* **To do**
Copy out each of the lines below word for word, omitting the pictures.

## BEGIN Provided records

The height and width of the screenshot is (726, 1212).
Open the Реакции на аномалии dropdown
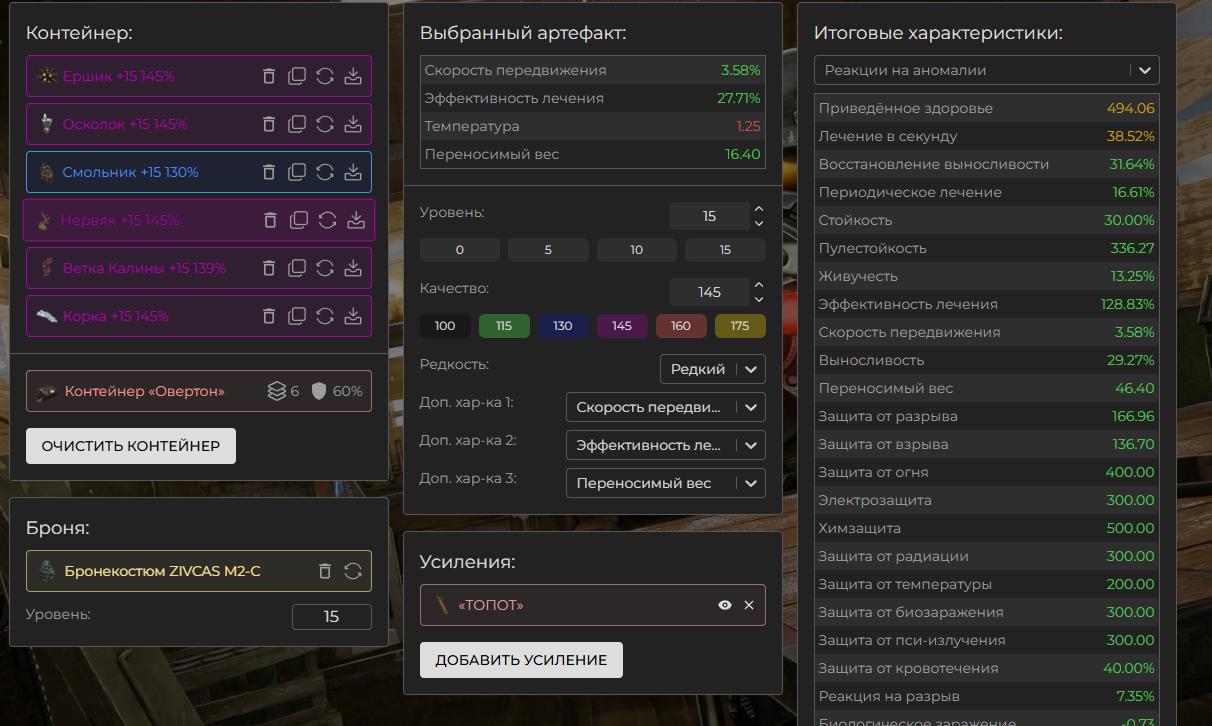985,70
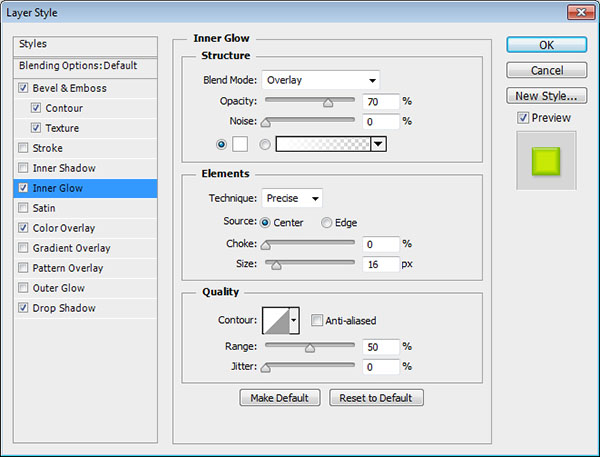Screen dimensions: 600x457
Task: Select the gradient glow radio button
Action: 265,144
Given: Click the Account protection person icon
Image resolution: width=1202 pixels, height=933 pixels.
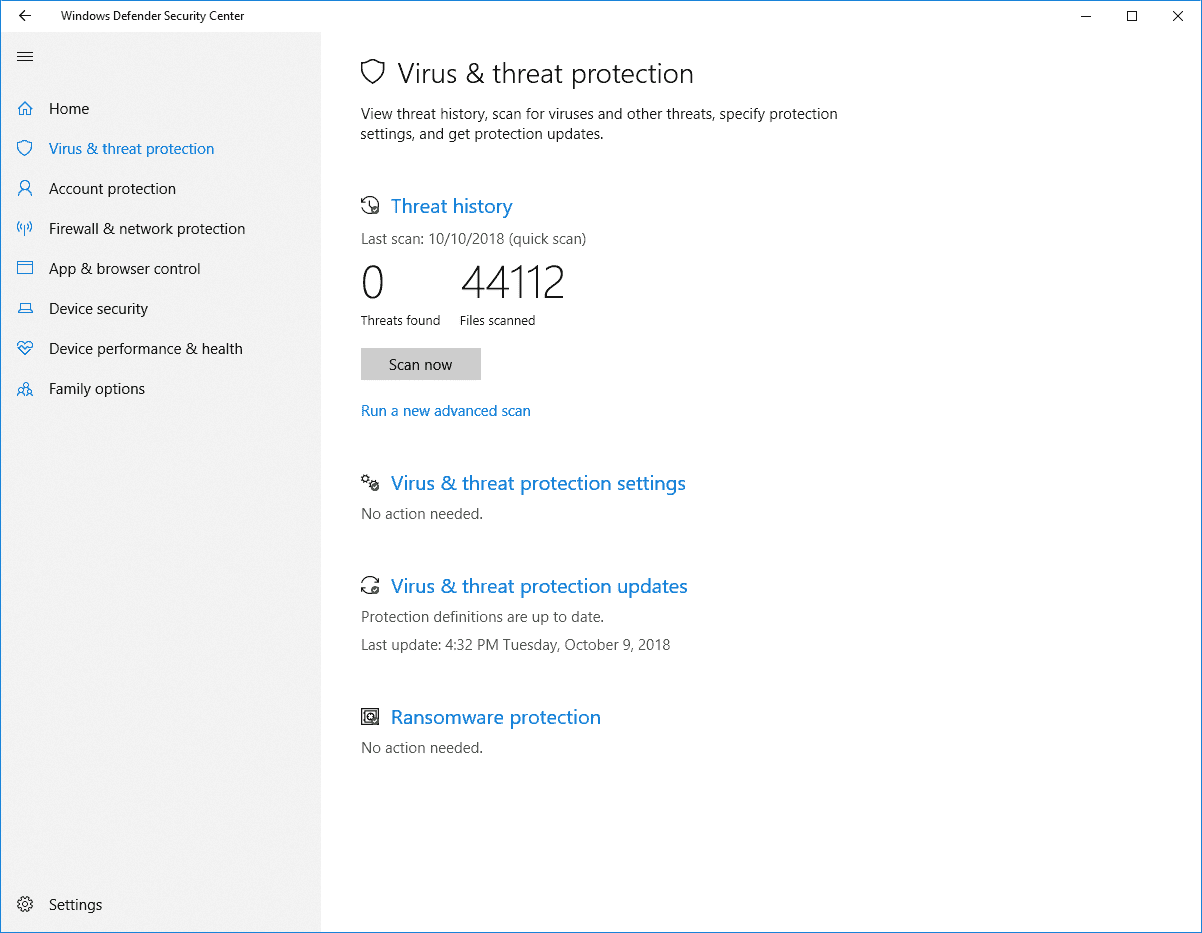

## END Provided records

* **Worked solution**
The height and width of the screenshot is (726, 1212).
Open the Реакции на аномалии dropdown
985,70
Screen dimensions: 600x457
Task: Select the gradient glow radio button
Action: 265,144
Given: Click the Account protection person icon
Image resolution: width=1202 pixels, height=933 pixels.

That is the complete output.